Mulheres e crianças são libertadas de avião russo sequestrado

Dois rebeldes chechenos portando facas e dizendo ter uma bomba seqüestaram nesta quinta-feira um Tupolev da companhia russa Vnukovo Airlines, com 174 pessoas a bordo, que ia de Istambul para Moscou, e obrigaram o piloto a desviar o aparelho para o aeroporto de Medina, na Arábia Saudita. Um dos tripulantes foi ferido a facadas por um dos extremistas. O ministro dos Transportes da Turquia, Enis Oksuz, disse que houve uma briga entre os seqüestradores e os comissários na cabine de comando e por isso o avião desceu de repente de 400 metros quando estava para chegar à Arábia Saudita. Quatro horas após a chegada a Medina, e depois de intensas negociações com as autoridades sauditas, os dois homens libertaram todas as mulheres, as crianças, os idosos e o ferido, totalizando 17 pessoas, segundo a Agência Saudita de Imprensa. Outros 15 reféns conseguiram escapar pela porta traseira da aeronave, informou mais tarde a agência. A maioria dos passageiros é de origem russa, e há também 59 turcos a bordo. De acordo com fontes russas, os seqüestradores exigem o fim da guerra na Chechênia, mas altos funcionários do aeroporto disseram que eles querem permissão para seguir rumo ao Afeganistão. Esse país é governado pela milícia islâmica Taleban, a quem a Rússia acusa de dar apoio aos rebeldes separatistas da Chechênia, república russa de população muçulmana. O Tupolev foi desviado cerca de 30 minutos depois de decolar de Istambul, às 13h30 locais (8h30 em Brasília). Em Medina, o avião foi imediatamente cercado por forças de segurança sauditas e estacionado numa área distante das pistas de embarque e desembarque. O movimento de passageiros é intenso no aeroporto porque o haj - a peregrinação anual dos muçulmanos a Meca e Medina - terminou na semana passada e dezenas de milhares de peregrinos estão voltando para seus países.

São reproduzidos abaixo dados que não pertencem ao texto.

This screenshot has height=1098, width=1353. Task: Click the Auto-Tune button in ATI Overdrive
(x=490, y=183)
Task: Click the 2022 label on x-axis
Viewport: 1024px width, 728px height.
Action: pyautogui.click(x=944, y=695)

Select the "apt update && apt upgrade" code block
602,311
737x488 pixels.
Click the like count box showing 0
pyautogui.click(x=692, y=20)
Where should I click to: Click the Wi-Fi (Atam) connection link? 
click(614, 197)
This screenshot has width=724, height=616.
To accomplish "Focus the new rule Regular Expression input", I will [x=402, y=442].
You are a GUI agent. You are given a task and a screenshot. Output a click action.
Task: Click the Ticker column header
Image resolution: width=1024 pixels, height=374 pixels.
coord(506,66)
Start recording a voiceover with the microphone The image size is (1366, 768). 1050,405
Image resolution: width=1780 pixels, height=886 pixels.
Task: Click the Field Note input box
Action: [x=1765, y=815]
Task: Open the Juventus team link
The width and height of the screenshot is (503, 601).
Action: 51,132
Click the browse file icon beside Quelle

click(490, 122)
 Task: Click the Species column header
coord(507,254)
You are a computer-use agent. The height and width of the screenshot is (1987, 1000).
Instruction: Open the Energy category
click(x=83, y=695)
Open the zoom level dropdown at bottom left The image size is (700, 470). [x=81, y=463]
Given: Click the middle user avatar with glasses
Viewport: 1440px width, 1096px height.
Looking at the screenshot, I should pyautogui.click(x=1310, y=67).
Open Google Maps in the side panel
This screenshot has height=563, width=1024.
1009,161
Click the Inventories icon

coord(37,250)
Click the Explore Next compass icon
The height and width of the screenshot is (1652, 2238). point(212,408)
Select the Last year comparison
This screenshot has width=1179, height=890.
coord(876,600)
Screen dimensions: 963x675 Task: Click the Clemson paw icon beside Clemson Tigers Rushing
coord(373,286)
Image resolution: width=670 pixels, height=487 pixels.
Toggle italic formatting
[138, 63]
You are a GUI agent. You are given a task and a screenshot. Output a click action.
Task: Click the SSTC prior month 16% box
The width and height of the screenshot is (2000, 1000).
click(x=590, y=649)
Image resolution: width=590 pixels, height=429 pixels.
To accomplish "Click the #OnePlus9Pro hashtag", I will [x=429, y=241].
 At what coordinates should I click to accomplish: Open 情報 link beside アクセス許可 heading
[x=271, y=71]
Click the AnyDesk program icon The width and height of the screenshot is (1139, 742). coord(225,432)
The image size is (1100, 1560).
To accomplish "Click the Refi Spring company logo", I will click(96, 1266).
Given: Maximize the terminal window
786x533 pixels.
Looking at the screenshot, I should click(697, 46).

O gerente do aeroporto, Abdul Fatah Mohammad Atta, disse que as negociações estão sendo difíceis porque os seqüestradores não falam nem inglês nem árabe. Diplomatas russos estavam a caminho de Medina para ajudar na mediação. Um oficial de segurança saudita afirmou não haver nenhuma intenção de invadir o aparelho. Segundo a imprensa russa, o chanceler russo, Igor Ivanov, conversou com seu colega saudita, Saud al-Faisal, e lhe pediu que o avião e os seqüestradores (que o serviço secreto russo diz serem quatro e não dois) sejam enviados de volta à Rússia.